→ **ACTIVITY**
Where the word "dimensions" occurs in a line of the data, return the whole line.

(Collection entries)
****************************************
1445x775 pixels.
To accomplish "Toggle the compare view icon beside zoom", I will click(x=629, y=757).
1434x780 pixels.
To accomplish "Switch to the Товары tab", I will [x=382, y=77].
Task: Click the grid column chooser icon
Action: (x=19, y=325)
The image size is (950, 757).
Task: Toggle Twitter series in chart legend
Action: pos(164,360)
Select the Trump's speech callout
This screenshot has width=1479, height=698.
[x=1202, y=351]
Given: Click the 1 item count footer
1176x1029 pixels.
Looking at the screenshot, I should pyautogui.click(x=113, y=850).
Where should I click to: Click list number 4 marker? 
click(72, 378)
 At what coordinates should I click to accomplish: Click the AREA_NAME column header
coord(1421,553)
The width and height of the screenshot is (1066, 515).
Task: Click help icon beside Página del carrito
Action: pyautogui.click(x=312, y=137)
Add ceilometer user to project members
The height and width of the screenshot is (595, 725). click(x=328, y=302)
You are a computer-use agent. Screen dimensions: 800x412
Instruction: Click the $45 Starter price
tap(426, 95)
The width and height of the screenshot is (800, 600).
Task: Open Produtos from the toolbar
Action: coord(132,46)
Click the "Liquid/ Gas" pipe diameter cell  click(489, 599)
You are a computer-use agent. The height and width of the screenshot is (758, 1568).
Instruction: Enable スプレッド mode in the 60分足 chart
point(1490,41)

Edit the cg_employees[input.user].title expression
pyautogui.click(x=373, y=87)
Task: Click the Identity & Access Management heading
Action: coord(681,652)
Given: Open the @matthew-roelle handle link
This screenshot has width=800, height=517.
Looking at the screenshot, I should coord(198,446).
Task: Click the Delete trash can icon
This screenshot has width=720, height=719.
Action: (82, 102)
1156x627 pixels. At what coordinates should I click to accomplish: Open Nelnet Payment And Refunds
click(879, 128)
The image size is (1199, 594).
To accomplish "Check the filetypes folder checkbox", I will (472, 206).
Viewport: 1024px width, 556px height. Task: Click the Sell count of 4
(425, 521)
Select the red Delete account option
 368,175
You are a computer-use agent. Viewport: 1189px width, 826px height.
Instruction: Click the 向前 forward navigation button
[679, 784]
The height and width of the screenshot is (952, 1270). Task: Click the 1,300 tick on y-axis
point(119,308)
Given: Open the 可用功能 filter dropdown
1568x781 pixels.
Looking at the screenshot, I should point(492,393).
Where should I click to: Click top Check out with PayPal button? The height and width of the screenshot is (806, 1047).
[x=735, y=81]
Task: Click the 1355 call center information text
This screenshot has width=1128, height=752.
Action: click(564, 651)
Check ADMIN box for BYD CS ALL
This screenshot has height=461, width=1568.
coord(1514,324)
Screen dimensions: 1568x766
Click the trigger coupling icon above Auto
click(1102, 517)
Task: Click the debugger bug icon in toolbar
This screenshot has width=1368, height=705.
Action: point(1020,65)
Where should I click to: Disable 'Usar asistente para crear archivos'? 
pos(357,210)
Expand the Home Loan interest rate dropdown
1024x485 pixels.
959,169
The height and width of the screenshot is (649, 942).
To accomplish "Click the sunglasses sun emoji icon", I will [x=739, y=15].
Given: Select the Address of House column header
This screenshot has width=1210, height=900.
****************************************
→ **SOLUTION**
You are a computer-use agent. Screen dimensions: 800x412
Screen dimensions: 1568x766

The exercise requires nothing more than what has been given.